### YOUR ASSIGNMENT
Set all the entries down once more, with nothing altered.

Collected data:
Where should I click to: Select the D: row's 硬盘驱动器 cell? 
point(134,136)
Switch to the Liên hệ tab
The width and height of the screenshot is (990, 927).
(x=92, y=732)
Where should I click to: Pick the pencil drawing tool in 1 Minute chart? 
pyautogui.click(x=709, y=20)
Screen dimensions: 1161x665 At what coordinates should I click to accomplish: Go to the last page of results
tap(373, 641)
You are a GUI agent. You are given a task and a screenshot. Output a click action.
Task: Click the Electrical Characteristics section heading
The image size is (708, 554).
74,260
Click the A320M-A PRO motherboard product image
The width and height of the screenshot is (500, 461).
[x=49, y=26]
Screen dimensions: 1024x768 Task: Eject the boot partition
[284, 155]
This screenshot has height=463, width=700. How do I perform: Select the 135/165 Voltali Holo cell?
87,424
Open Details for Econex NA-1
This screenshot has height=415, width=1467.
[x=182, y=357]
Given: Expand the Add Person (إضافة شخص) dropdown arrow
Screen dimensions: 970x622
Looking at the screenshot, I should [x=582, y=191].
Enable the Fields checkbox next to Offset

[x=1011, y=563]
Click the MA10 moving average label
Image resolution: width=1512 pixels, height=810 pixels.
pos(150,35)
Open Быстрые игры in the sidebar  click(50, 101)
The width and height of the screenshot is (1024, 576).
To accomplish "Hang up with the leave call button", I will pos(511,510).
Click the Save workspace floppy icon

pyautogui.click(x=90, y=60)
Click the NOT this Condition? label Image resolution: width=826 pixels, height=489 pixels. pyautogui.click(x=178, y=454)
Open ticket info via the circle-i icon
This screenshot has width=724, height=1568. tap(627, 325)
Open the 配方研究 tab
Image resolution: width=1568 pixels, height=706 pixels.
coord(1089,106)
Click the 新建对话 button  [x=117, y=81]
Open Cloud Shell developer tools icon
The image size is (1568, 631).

### RESULT FOR THIS EXERCISE
Where should I click to: Select the D: row's 硬盘驱动器 cell? 
point(134,136)
Switch to the Liên hệ tab
The width and height of the screenshot is (990, 927).
(x=92, y=732)
Where should I click to: Pick the pencil drawing tool in 1 Minute chart? 
pyautogui.click(x=709, y=20)
Screen dimensions: 1161x665 At what coordinates should I click to accomplish: Go to the last page of results
tap(373, 641)
You are a GUI agent. You are given a task and a screenshot. Output a click action.
Task: Click the Electrical Characteristics section heading
The image size is (708, 554).
74,260
Click the A320M-A PRO motherboard product image
The width and height of the screenshot is (500, 461).
[x=49, y=26]
Screen dimensions: 1024x768 Task: Eject the boot partition
[284, 155]
This screenshot has height=463, width=700. How do I perform: Select the 135/165 Voltali Holo cell?
87,424
Open Details for Econex NA-1
This screenshot has height=415, width=1467.
[x=182, y=357]
Given: Expand the Add Person (إضافة شخص) dropdown arrow
Screen dimensions: 970x622
Looking at the screenshot, I should [x=582, y=191].
Enable the Fields checkbox next to Offset

[x=1011, y=563]
Click the MA10 moving average label
Image resolution: width=1512 pixels, height=810 pixels.
pos(150,35)
Open Быстрые игры in the sidebar  click(50, 101)
The width and height of the screenshot is (1024, 576).
To accomplish "Hang up with the leave call button", I will pos(511,510).
Click the Save workspace floppy icon

pyautogui.click(x=90, y=60)
Click the NOT this Condition? label Image resolution: width=826 pixels, height=489 pixels. pyautogui.click(x=178, y=454)
Open ticket info via the circle-i icon
This screenshot has width=724, height=1568. tap(627, 325)
Open the 配方研究 tab
Image resolution: width=1568 pixels, height=706 pixels.
coord(1089,106)
Click the 新建对话 button  [x=117, y=81]
Open Cloud Shell developer tools icon
The image size is (1568, 631).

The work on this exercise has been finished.